There are a few examples, but Chamber 17 is the one that suffers more from uneven difficulty, I think. I was stuck there thinking about many other ways that could theorically work, but didn't. And the final solution was a bit anticlimatic. I thought we were limited to using a time portal in the small cubicle instead of finding a way of removing the limitation itself.

Tried so many things that forgot about the initial instructions for green/orange barrier fields.

Would be neat if we could have various ways of solving it. Like using the small cubicle as relay to pass the cube and keep momentum from one dimension to another instead of the momentum being killed no matter how high in the walls you put your portals. Multiple solutions have always been a good thing about the original games.

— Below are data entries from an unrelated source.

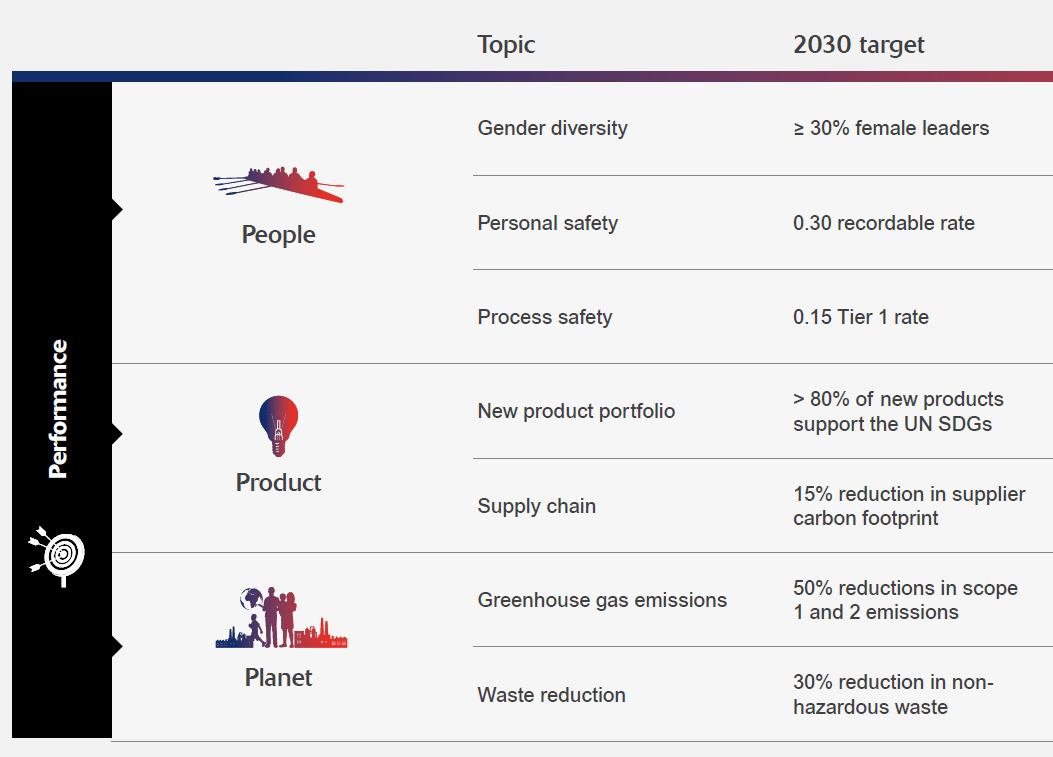Select the Gender diversity topic

552,128
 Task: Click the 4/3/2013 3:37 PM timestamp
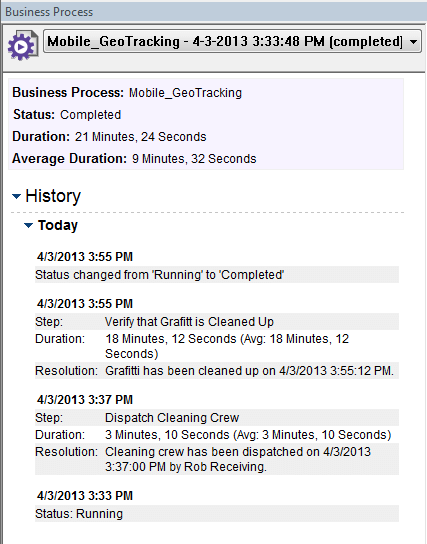tap(85, 400)

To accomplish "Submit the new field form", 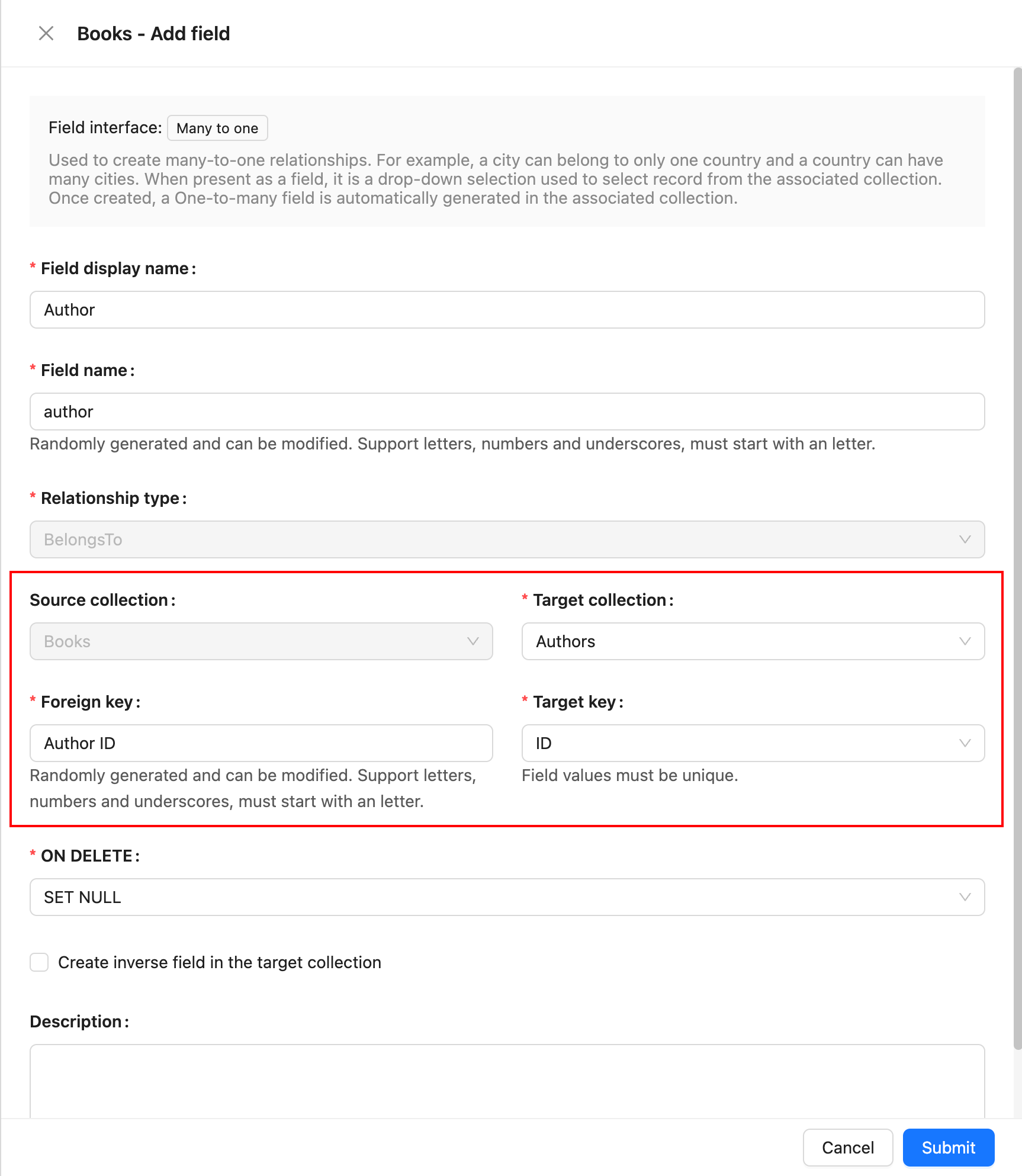I will tap(948, 1148).
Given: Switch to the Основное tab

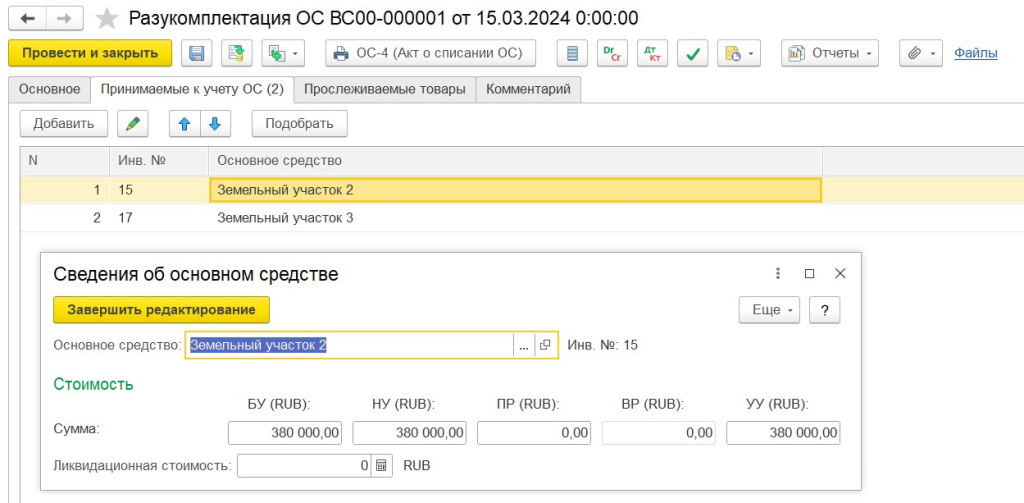Looking at the screenshot, I should tap(49, 89).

Graphics-wise. The flat, crossing light shaft polygons in the first maps are a bit distracting, I'd find a way of making them look more volumetric by hiding/fading them out when they (and their normals) are perpendicular to the camera view with a custom pixel shader.

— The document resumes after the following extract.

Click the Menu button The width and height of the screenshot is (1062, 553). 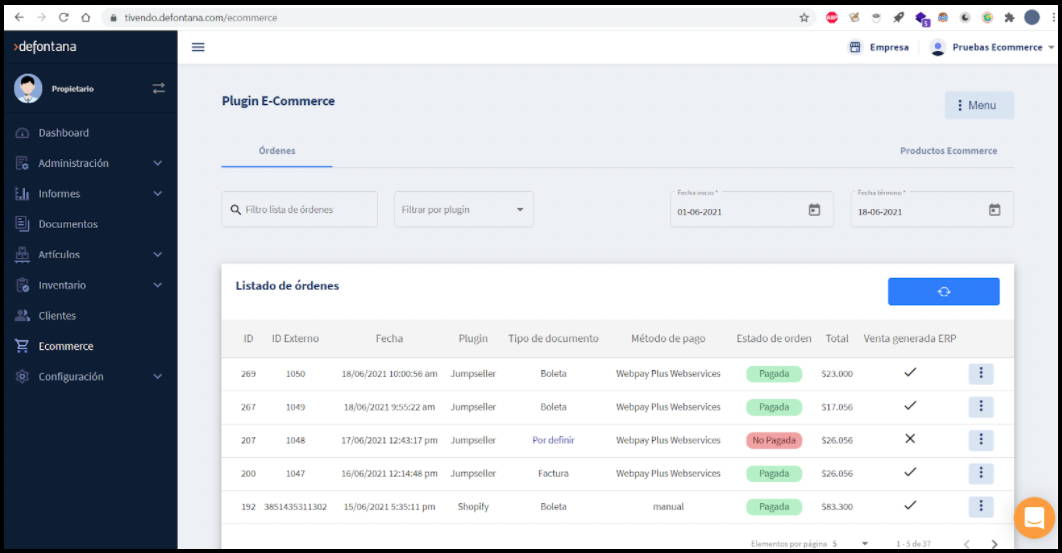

There's some minor clipping and z-fighting in some exterior parts of the levels. The final pre-rendered video was a good throwback to the original, I'd add more curves to the animation keyframes, right at the end it looked like both the camera and hand movement seemed to use linear interpolation. Not sure if intentional.

I like the music tracks in the latter levels, the melodies are relaxing and very catchy. Props for that.

Great mod, thanks for creating it, well worth anyone's time. ¯\_(ツ)_/¯

--
PS: The self-aligning cube in the last chamber was kind of funny, I don't know if there's a subtler/less sudden way of nudging it. But I'm just nitpicking at this point. Small tweaks.
Posted 6 May, 2021. Last edited 6 May, 2021.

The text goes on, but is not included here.